INPUT MATERIAL:
---

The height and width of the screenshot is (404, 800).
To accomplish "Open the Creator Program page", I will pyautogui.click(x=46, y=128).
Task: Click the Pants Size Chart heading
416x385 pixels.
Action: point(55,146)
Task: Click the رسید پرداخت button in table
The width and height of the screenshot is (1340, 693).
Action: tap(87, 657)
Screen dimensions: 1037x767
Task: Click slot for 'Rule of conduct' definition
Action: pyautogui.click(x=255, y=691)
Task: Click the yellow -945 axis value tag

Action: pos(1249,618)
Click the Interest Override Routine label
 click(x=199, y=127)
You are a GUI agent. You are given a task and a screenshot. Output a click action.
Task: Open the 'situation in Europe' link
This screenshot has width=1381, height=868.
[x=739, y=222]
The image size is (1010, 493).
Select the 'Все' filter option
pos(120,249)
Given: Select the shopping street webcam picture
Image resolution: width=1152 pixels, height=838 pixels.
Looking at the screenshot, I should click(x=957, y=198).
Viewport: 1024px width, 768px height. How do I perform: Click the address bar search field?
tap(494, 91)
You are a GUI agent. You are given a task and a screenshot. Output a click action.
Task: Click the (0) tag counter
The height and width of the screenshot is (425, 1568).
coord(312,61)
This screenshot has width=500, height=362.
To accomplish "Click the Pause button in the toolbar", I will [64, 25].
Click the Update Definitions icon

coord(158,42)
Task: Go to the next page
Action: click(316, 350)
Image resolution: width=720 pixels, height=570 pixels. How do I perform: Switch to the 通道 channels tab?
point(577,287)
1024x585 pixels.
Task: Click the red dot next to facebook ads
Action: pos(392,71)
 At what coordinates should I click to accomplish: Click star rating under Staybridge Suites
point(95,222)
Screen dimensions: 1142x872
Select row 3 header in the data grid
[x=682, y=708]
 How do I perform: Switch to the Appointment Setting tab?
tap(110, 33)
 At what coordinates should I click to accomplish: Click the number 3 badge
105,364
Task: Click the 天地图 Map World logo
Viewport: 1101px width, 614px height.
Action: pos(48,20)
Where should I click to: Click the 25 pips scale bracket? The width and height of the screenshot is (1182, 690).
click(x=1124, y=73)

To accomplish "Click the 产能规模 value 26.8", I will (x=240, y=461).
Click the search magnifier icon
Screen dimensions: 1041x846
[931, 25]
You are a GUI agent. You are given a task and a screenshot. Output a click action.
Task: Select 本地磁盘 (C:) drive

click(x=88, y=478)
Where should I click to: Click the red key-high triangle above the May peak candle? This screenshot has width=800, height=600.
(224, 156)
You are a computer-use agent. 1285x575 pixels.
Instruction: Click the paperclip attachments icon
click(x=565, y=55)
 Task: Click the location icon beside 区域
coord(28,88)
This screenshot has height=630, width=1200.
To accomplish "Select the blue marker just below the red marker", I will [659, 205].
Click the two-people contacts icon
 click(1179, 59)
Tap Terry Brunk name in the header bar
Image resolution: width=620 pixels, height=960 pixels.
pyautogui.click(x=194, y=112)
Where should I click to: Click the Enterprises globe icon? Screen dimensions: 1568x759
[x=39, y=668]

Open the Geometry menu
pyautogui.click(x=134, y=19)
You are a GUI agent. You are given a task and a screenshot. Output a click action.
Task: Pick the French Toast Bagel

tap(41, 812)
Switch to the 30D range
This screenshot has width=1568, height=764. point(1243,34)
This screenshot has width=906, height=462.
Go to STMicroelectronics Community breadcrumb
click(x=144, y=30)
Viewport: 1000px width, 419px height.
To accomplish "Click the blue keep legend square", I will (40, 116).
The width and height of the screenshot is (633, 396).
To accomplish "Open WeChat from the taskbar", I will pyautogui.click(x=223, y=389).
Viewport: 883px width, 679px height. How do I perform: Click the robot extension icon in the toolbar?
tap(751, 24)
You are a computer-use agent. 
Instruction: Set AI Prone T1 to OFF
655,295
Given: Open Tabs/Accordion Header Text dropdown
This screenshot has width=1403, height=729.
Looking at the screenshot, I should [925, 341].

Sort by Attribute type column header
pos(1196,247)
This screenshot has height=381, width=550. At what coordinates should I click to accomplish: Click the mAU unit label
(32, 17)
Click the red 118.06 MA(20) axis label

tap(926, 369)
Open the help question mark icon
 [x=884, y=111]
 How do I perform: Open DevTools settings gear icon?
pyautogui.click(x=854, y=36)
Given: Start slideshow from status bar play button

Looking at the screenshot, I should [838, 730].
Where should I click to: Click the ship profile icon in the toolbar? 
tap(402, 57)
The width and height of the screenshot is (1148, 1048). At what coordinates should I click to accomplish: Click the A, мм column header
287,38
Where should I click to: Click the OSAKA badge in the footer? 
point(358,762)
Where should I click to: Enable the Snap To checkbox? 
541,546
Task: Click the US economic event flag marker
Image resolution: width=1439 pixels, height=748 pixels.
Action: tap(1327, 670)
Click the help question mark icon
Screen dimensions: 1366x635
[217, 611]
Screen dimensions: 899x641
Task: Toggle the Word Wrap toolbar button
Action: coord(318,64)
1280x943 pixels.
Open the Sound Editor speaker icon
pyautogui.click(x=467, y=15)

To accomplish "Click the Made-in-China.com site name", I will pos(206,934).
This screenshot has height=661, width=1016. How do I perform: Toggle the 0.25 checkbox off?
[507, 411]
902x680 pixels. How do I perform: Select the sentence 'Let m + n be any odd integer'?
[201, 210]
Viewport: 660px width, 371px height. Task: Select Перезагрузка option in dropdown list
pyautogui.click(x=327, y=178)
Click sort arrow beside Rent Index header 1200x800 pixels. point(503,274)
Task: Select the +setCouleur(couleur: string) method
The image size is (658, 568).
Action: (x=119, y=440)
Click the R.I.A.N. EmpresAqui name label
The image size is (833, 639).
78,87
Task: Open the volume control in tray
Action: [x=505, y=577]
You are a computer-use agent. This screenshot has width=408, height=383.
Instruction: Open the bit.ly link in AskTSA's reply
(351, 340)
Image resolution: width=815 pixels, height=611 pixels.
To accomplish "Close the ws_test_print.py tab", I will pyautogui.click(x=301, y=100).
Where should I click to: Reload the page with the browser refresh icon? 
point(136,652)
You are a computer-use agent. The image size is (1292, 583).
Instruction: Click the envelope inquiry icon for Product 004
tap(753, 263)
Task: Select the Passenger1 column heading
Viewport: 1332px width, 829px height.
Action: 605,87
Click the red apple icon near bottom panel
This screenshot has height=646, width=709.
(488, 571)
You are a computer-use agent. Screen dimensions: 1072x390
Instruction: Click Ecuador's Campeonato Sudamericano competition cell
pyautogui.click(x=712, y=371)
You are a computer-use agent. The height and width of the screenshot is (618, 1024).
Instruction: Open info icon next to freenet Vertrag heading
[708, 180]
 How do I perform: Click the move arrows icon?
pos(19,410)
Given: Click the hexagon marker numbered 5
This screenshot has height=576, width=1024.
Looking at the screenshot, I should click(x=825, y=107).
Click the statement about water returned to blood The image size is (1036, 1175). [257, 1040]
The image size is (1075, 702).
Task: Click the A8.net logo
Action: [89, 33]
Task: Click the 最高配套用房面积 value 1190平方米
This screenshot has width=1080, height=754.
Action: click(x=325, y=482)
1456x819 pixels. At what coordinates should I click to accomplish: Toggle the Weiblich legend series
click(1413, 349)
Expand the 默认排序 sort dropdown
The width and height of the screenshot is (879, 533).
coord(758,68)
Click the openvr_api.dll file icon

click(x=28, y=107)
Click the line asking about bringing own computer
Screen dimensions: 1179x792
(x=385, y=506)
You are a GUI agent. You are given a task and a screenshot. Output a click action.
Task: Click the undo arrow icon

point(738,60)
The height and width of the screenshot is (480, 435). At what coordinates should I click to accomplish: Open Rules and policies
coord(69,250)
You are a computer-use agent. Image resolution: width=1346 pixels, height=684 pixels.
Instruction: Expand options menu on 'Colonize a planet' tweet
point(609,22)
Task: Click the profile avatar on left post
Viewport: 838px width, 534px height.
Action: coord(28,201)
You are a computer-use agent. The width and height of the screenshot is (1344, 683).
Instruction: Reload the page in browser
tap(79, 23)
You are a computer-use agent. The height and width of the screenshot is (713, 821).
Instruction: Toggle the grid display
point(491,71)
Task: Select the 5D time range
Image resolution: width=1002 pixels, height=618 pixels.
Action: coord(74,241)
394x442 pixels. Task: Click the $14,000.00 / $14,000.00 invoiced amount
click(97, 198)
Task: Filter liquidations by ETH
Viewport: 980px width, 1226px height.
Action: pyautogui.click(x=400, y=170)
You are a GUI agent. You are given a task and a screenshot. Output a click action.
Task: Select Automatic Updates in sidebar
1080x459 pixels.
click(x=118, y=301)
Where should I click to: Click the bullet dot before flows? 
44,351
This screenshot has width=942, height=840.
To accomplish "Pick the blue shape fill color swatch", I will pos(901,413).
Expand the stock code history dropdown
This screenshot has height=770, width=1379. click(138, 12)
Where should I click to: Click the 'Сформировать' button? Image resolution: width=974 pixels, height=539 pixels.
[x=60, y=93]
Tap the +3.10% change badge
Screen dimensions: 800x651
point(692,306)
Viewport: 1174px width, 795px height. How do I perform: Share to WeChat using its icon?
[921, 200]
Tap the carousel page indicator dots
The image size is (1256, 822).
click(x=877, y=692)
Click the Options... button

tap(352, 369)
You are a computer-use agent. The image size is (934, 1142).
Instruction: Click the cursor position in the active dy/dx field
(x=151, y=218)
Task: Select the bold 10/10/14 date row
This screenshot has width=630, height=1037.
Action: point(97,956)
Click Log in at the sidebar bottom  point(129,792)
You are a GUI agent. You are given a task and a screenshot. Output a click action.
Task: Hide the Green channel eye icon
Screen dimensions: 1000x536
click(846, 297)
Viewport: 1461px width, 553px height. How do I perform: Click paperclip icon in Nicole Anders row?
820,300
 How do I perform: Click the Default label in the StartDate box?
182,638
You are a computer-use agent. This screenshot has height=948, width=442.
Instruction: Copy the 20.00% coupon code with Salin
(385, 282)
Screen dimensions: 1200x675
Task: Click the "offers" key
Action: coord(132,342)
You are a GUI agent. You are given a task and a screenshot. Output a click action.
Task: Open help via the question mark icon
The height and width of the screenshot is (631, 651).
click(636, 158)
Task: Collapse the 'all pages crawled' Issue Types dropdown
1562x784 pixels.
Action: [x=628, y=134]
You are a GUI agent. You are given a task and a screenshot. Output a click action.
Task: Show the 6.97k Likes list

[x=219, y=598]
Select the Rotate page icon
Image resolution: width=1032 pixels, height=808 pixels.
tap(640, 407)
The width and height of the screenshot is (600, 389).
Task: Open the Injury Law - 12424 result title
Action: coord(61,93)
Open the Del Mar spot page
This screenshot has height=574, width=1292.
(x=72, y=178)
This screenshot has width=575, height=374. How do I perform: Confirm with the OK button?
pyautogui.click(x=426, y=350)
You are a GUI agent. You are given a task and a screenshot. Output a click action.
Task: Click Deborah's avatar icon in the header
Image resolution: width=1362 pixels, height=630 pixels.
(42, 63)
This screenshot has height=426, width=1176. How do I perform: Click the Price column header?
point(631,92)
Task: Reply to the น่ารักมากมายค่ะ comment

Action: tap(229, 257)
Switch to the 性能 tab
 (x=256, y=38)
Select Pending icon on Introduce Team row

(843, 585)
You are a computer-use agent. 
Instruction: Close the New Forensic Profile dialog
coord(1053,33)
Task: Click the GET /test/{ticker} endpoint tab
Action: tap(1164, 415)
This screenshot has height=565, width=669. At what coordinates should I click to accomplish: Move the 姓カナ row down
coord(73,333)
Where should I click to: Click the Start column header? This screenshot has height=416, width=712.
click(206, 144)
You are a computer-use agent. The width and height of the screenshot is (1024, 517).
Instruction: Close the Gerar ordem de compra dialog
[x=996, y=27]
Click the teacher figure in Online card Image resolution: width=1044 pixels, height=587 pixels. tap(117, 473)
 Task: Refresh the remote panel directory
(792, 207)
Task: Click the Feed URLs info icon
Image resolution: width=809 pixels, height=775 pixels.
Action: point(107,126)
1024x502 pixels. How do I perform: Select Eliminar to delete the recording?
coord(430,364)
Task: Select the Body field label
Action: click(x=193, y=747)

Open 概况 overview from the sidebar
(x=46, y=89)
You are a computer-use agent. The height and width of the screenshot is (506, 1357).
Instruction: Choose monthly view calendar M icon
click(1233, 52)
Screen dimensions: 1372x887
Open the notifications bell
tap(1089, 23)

---

Check each line of the data for "marker". Copy the lines where it turns up.

TASK OUTPUT:
To accomplish "Select the blue marker just below the red marker", I will [659, 205].
Task: Click the US economic event flag marker
Given: Click the hexagon marker numbered 5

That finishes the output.